Dernière modification : 28/07/2013

Près de 9,6 millions de Cambodgiens étaient appelés aux urnes ce dimanche pour renouveler le Parlement. Face à la confiance affichée du parti du Premier ministre Hun Sen, au pouvoir depuis 30 ans, l'opposition dénonce déjà des irrégularités.

Le Cambodge a voté dimanche pour des législatives qui devraient permettre à l'homme fort Hun Sen de conserver son poste, alors que l'opposition dénonçait des fraudes électorales selon elle sans précédent.

Le scrutin a été officiellement clos dès 15h00 (08h00 GMT), avant le début du comptage. Environ 9,6 millions de personnes étaient appelées à voter dans 19.000 bureaux à travers le pays.

"L'opposition a été dopée par le retour de son chef de file"'.



La journée a été très vite marquée, comme lors de toute la campagne, par les accusations de tricheries à l'encontre du pouvoir.

"La situation est plus grave que lors de n'importe quelle élection dans le passé, a estimé le porte-parole du Parti du sauvetage national du Cambodge (CNRP), Yim Sovann, évoquant la disparition de milliers de noms sur les listes, et les plaintes d'électeurs qui n'ont pu voter parce que quelqu'un l'avait apparemment déjà fait à leur place.

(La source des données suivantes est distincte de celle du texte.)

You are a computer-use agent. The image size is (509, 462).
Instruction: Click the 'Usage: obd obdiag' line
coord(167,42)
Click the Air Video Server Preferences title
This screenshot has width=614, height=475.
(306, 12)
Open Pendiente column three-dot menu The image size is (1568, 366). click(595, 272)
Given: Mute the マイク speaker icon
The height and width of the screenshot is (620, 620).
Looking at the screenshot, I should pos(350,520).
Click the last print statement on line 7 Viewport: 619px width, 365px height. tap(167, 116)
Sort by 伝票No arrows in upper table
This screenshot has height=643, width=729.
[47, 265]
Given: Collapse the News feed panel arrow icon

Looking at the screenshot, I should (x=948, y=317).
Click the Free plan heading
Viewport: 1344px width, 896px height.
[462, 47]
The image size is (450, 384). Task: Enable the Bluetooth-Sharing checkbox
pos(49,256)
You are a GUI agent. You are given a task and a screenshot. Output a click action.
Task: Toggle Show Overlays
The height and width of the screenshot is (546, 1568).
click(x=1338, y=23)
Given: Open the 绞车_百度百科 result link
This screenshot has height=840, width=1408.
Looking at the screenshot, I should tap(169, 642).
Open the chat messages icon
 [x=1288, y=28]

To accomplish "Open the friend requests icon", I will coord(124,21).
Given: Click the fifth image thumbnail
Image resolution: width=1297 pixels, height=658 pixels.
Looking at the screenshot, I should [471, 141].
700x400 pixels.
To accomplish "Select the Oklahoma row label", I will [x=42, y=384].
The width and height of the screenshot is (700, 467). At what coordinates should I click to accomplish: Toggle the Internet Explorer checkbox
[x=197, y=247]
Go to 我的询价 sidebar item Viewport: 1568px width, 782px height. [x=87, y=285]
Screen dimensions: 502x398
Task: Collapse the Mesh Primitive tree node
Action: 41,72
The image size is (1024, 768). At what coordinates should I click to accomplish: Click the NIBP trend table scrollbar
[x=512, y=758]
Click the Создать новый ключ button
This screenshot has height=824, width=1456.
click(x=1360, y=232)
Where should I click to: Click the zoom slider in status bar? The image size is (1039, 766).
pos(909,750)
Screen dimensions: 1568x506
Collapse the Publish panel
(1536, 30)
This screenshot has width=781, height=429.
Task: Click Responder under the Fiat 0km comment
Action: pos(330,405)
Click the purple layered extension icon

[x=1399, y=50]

Quelque 500 personnes manifestaient à la mi-journée dans la province de Prey Veng (est) contre des "électeurs bizarres". La commission électorale a rejeté toutes les accusations.

Après presque 30 ans au pouvoir, Hun Sen n'a même pas pris la peine de faire campagne. Le Premier ministre a dirigé le royaume tout seul ou presque depuis 1985 et promis de rester au pouvoir encore au moins dix ans.

Il a voté dès l'ouverture de son bureau de vote, dans la circonscription de Ta Khmao à quelques dix kilomètres de Phnom Penh. Souriant, il a embrassé son bulletin de vote avant de le glisser dans l'urne.

Son parti, le Parti du peuple cambodgien (CPP), a affirmé s'attendre à conserver sa majorité absolue.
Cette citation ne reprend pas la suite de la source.